Work order 1:
According to the stadium text, in what year did the Commonwealth Games Federation withdraw Durban's hosting rights for the 2022 Commonwealth Games?
Work order 2:
For each statement below, say whether it agrees with the stadium text, and quote the words that decide it. (a) During the 2010 FIFA World Cup, the stadium went by the name "Durban Stadium." (b) The stadium hosted the final of the 2010 FIFA World Cup. (c) AmaZulu currently plays its home games at the stadium.

Text block:
▽

In December 2015, gospel ensemble Joyous Celebration recorded their first outdoor recording for Joyous Celebration 20 at the Moses Mabhida Stadium.

===2022 Commonwealth Games ===

The stadium had been scheduled to host the opening ceremony and athletics events of the 2022 Commonwealth Games, which was awarded to Durban in 2015, however the Commonwealth Games Federation withdrew hosting rights in 2017 due to funding concerns.

==Tournament results==

===2010 FIFA World Cup===
The stadium was one of the venues for the 2010 FIFA World Cup and hosted five group games, one round game and a semi-final match. During the World Cup, the stadium was referred to "Durban Stadium".

| Date | Time (UTC+2) | Team No. 1 | Result | Team No. 2 | Round | Attendance |
|---|---|---|---|---|---|---|
| 13 June 2010 | 20:30 | Germany | 4–0 | Australia | Group D | 62,660 |
| 16 June 2010 | 16:00 | Spain | 0–1 | Switzerland | Group H | 62,453 |
| 19 June 2010 | 13:30 | Netherlands | 1–0 | Japan | Group E | 62,010 |
| 22 June 2010 | 20:30 | Nigeria | 2–2 | South Korea | Group B | 61,874 |
| 25 June 2010 | 16:00 | Portugal | 0–0 | Brazil | Group G | 62,712 |
| 28 June 2010 | 16:00 | Netherlands | 2–1 | Slovakia | Round of 16 | 61,962 |
| 7 July 2010 | 20:30 | Germany | 0–1 | Spain | Semi-finals | 60,960 |

===2013 African Cup of Nations===
Moses Mabhida Stadium served as one of the venues for the 2013 African Cup of Nations. It hosted 4 group games, 1 quarter final and a semi final. The games were:

| Date | Team No. 1 | Result | Team No. 2 | Round | Attendance |
| 23 January 2013 | South Africa | 2–0 | Angola | Group A | 50,000 |
| Cape Verde | 1–1 | Morocco | 25,000 |
| 27 January 2013 | Morocco | 2–2 | South Africa | 45,000 |
| 28 January 2013 | DR Congo | 1–1 | Mali | Group B | 8,000 |
| 2 February 2013 | South Africa | 1–1 (a.e.t) (1–3 pen.) | Quarter-final | 45,000 |
| 6 February 2013 | Mali | 1–4 | Nigeria | Semi-final | 54,000 |

==Soccer==
The stadium is the current home ground of Premiership team AmaZulu. It hosted seven matches during the 2010 FIFA World Cup, and frequently hosts cup finals (19 finals since 2010 as of May 2025).

△

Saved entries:
▽

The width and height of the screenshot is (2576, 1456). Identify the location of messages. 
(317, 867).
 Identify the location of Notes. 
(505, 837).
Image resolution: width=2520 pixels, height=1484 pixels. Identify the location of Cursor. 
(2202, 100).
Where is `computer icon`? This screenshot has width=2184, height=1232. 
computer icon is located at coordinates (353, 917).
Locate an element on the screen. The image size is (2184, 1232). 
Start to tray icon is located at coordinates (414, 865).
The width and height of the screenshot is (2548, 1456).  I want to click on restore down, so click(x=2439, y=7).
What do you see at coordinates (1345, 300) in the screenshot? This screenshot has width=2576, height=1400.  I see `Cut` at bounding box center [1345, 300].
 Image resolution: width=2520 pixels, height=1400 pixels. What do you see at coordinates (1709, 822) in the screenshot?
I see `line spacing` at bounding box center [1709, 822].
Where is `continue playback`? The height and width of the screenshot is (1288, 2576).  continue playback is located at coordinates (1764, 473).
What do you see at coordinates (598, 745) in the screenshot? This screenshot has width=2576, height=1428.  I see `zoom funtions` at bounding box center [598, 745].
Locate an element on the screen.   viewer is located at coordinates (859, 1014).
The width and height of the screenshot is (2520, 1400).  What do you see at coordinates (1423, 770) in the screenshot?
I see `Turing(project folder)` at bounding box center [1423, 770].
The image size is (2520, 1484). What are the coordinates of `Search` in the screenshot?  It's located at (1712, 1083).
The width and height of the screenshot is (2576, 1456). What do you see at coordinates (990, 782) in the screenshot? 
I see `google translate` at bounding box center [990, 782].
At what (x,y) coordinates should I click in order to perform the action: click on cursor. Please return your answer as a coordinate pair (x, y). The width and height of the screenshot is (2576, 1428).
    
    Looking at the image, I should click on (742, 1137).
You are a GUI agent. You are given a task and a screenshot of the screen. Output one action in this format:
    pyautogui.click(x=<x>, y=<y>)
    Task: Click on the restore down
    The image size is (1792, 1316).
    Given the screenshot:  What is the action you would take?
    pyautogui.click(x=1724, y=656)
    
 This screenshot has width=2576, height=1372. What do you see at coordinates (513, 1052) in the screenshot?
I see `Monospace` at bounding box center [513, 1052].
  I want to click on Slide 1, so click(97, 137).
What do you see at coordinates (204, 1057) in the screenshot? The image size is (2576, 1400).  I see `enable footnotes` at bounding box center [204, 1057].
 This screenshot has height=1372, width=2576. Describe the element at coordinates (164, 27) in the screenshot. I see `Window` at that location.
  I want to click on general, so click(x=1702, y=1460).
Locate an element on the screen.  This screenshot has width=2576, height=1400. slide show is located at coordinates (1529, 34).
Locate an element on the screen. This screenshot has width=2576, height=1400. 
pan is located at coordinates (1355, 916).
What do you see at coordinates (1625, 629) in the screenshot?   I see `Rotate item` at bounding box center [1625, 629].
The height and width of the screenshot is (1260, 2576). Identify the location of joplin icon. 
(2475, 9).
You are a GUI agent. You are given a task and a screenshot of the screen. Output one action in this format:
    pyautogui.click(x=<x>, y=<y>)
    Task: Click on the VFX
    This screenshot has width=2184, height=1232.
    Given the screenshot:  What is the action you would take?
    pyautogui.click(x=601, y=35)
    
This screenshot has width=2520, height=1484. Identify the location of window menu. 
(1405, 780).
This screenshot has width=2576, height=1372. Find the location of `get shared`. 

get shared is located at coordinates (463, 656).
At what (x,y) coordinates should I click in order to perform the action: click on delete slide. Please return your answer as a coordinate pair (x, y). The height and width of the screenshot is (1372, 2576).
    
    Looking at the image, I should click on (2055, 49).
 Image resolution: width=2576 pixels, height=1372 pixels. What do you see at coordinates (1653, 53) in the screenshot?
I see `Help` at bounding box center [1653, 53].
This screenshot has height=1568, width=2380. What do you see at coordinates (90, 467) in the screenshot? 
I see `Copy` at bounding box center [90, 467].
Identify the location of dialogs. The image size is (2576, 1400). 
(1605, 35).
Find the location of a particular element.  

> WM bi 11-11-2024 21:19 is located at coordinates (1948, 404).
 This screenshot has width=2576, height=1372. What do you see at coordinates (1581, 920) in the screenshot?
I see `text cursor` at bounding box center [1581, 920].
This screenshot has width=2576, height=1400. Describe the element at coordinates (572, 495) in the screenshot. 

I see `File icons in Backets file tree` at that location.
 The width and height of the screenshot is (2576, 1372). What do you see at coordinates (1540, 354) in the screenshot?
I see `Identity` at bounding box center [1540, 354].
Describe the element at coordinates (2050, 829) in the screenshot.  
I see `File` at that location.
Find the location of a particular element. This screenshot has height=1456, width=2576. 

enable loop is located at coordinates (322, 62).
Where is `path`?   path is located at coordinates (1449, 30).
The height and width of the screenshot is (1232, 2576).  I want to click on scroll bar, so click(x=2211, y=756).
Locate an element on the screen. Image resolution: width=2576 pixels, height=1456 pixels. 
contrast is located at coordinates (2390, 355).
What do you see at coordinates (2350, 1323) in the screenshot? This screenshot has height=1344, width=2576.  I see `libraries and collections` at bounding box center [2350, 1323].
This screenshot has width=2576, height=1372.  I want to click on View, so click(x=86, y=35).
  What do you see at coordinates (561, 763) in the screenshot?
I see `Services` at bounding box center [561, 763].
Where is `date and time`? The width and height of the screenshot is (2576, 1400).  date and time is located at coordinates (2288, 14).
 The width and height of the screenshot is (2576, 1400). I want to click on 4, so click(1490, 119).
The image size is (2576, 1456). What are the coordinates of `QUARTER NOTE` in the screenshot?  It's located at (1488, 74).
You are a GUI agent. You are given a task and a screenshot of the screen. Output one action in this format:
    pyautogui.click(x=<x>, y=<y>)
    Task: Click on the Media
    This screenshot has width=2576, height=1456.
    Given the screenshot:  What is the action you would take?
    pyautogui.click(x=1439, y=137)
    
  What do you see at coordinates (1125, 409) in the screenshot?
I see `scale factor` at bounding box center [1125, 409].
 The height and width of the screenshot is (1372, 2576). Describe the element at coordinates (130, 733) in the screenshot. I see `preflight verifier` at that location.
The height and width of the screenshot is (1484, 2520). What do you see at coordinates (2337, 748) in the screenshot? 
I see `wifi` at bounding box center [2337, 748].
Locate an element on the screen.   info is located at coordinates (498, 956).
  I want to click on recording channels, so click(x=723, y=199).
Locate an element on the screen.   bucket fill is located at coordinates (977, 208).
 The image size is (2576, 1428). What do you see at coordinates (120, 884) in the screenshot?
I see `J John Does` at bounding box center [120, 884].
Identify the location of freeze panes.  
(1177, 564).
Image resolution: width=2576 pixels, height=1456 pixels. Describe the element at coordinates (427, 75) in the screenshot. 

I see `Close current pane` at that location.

△

Reply 1:
2017

Reply 2:
(a) Yes: "During the World Cup, the stadium was referred to "Durban Stadium"."
(b) No: "hosted five group games, one round game and a semi-final match."
(c) Yes: "The stadium is the current home ground of Premiership team AmaZulu."